Let's bring back and support career and technical opportunities for Evanston Youth.
USA Today: IBM's Rometty: We need to fill 'new collar' jobs that employers demand
"This is not about white collar vs. blue collar jobs, but about the “new collar” jobs that employers in many industries demand, but which remain largely unfilled.New collar jobs may not require a traditional college degree. In fact, at a number of IBM’s locations spread across the United States, as many as one-third of employees don't have a four-year degree. What matters most is that these employees – with jobs such as cloud computing technicians and services delivery specialists – have relevant skills, often obtained through vocational training."
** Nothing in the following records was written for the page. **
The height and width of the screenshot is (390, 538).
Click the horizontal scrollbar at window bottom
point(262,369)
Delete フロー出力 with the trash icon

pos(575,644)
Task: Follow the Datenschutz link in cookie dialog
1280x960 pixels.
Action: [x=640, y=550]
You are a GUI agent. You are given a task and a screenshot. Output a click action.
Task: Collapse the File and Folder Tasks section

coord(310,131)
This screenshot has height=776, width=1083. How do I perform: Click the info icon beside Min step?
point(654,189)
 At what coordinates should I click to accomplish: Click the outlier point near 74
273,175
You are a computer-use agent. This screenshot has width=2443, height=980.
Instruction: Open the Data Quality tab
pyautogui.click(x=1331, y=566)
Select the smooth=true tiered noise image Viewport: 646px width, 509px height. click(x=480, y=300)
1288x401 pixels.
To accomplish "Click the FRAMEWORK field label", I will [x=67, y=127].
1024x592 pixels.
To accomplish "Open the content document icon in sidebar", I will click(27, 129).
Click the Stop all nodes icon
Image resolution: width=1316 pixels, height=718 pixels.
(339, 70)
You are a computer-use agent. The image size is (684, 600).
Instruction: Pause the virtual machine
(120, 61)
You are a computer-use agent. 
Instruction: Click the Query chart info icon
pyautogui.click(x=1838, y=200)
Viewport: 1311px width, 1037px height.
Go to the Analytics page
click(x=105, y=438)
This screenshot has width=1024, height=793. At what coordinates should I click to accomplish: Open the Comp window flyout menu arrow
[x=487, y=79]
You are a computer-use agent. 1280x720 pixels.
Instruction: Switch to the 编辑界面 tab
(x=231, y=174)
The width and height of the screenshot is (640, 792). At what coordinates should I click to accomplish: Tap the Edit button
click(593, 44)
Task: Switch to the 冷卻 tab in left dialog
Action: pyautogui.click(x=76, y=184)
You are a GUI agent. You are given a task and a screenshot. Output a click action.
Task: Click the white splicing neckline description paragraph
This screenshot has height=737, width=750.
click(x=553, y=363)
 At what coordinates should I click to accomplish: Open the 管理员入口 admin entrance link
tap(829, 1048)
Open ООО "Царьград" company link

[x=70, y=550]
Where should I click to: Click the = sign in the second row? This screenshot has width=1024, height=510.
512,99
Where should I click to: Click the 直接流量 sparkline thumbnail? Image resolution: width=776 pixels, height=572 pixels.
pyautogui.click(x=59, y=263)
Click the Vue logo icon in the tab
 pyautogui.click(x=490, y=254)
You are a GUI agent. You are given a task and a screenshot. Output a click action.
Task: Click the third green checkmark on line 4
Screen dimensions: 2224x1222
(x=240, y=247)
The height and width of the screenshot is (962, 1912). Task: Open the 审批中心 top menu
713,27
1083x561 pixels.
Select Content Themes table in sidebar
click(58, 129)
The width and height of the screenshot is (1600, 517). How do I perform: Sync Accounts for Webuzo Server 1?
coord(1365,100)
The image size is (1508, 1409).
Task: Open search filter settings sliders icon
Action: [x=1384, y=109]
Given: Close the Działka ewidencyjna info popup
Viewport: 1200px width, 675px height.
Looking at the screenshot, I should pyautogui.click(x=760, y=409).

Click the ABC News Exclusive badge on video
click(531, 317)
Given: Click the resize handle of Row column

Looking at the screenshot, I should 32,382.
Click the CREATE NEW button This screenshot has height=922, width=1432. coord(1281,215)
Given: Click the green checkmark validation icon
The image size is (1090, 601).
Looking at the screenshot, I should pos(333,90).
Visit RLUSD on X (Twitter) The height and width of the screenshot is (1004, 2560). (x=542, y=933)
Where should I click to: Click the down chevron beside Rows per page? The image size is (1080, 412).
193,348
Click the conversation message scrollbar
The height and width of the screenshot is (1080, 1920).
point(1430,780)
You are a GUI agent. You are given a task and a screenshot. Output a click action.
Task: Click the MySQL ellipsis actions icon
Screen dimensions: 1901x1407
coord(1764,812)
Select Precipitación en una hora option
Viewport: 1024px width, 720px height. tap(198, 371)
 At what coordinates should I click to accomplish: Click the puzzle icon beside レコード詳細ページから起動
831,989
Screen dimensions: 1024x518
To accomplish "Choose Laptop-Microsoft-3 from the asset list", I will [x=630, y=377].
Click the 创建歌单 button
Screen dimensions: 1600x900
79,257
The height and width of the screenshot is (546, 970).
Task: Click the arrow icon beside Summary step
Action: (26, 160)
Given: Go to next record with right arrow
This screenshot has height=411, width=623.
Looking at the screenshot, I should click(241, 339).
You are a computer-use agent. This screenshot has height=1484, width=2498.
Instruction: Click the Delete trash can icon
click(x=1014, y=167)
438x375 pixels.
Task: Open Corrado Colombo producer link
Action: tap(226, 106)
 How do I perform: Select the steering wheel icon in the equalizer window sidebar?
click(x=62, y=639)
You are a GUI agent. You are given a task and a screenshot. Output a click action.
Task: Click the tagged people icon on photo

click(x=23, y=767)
NYTimes: Shortage of Auto Mechanics Has Dealerships Taking Action
"The shortfall of automotive technicians is not new, but as vehicles have grown more computerized and vocational programs have disappeared from high schools, the situation has become more urgent. No longer is the career path a matter of looking over the shoulder of a patient mentor. Advancing in the profession demands digital skills — a diagnostician who can solve puzzles without physical clues, like an engine bearing that knocks or an axle shaft that vibrates."
Chicago Tribune: Nonprofit hopes to set up Chicago as Silicon Valley of food industry
"A new Chicago nonprofit hopes to establish the city's reputation as the Silicon Valley of the food and beverage industry by partnering with local businesses to address regional concerns. Though it's just getting started, the group intends to secure funding for a new food manufacturing institute to train workers, said Alan Reed, executive director for the Chicagoland Food & Beverage Network."
"...the planemaker is investing in education — from vocational training to programs at middle schools — to try to make manufacturing 'cool' to a generation that has never known shop class, Denney said. In the short term, Boeing is stepping up training and mentoring programs within its factories, she said."
"Throughout most of U.S. history, American high school students were routinely taught vocational and job-ready skills along with the three Rs: reading, writing and arithmetic. Indeed readers of a certain age are likely to have fond memories of huddling over wooden workbenches learning a craft such as woodwork or maybe metal work, or any one of the hands-on projects that characterized the once-ubiquitous shop class."
"Before he was Hillary Clinton’s running mate Sen. Tim Kaine introduced a bill this spring that would provide more funding for career and technical education. A high-school diploma should not only prepare students for college, he said, but also for 'getting a high-skilled job after graduation.'"
"CANDIDATES from both parties have been talking a lot about the loss of American jobs, declining wages and the skyrocketing cost of college. But missing from the debate is the fact that there are hundreds of thousands of “middle skill” jobs in the United States that are — or soon will be — going unfilled because of a dearth of qualified workers."
EMSI: The Associate’s Degree Payoff: Community College Grads Can Get High-Paying Jobs, and Here Are Some Examples
"For some students, the decision to enroll at a community college is simple. A two-year school offers the credential they need at a much lower cost than a university, and the earnings post-degree are on par with — or better than — what they would make after going to a four-year school."